Blue Apron Meals
Last week we received a complimentary package from Blue Apron–and we loved it! The nicely packed package contained the ingredients to prepare 3 meals: Shiro Miso Soba Noodles, Butternut Squash & Kale Minestrone, and Roasted Cauliflower Steaks with Einkorn and Crispy Sage. All the ingredients arrived unharmed and they remained fresh until we used them–which was within 5 days.
Here is the Shiro Miso Soba Noodles dish that we prepared. It included a green we never tried before: yu choy. In fact, one of our favorite things about Blue Apron is that it encourages us to try new ingredients. We enjoyed this dish. The adjustments we made were we sautéed with water instead of oil and we omitted the eggs. (To read about how we saute with water, click here). The recipe was meant to serve 2 people, but we actually had 4 servings from it. Marc and I each had a plate for dinner, I had a bowl the next day for lunch, and our son took a tupperware container of it back to Ann Arbor for our daughter.

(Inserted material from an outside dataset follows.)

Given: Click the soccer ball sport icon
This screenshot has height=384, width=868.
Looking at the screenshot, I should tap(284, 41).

Saturday we prepared the Butternut Squash & Kale Minestrone with Horseradish Gremolata and Toast. Our modifications to make this vegan included simply omitting the parmesan cheese. We sprinkled on our own homemade vegan “parmesan” topping–click here for recipe. Our son, Mark, was home from college this past weekend, so I added a can of diced tomatoes to the soup to make it go farther. And, as usual, instead of sauteing with oil, we used water. We use oil sparingly. We have found that an easy way to reduce the amount of oil we consume is by sautéing with water or vegetable broth instead. (Oil damages the endothelial lining of blood vessels–any oil, even olive oil and coconut oil. For more information from reliable doctors about this issue, click here). Cannellini beans made this soup filling and its rustic nature was perfect for a cold Michigan afternoon. We enjoyed 4 large servings from this recipe.
Monday I made the third meal from Blue Apron: Roasted Cauliflower Steaks with Einkorn and Crispy Sage. Wow! This was our favorite meal of the week because it was filling and flavorful. The einkorn was combined with lemon zest and diced Granny Smith apple which combined nicely with the earthy sage and sweet roasted cauliflower. This recipe was accurate in that it did provide 2 large servings. In preparing this dish, we once again omitted the fat–the olive oil and butter– and used water instead.

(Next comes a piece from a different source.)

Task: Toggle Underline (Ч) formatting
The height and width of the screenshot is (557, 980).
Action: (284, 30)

These meals from Blue Apron were convenient, tasty, and a good value. We had ten meals from this package. We appreciated the fresh herbs that Blue Apron provided. We don’t often buy fresh herbs because they often go to waste as only a little is needed for recipes. With this service, you get just the right amount with no waste, and fresh herbs add so much more flavor than dried herbs. We also like the new foods we tried–yu choy and einkorn. We will definitely order from Blue Apron again!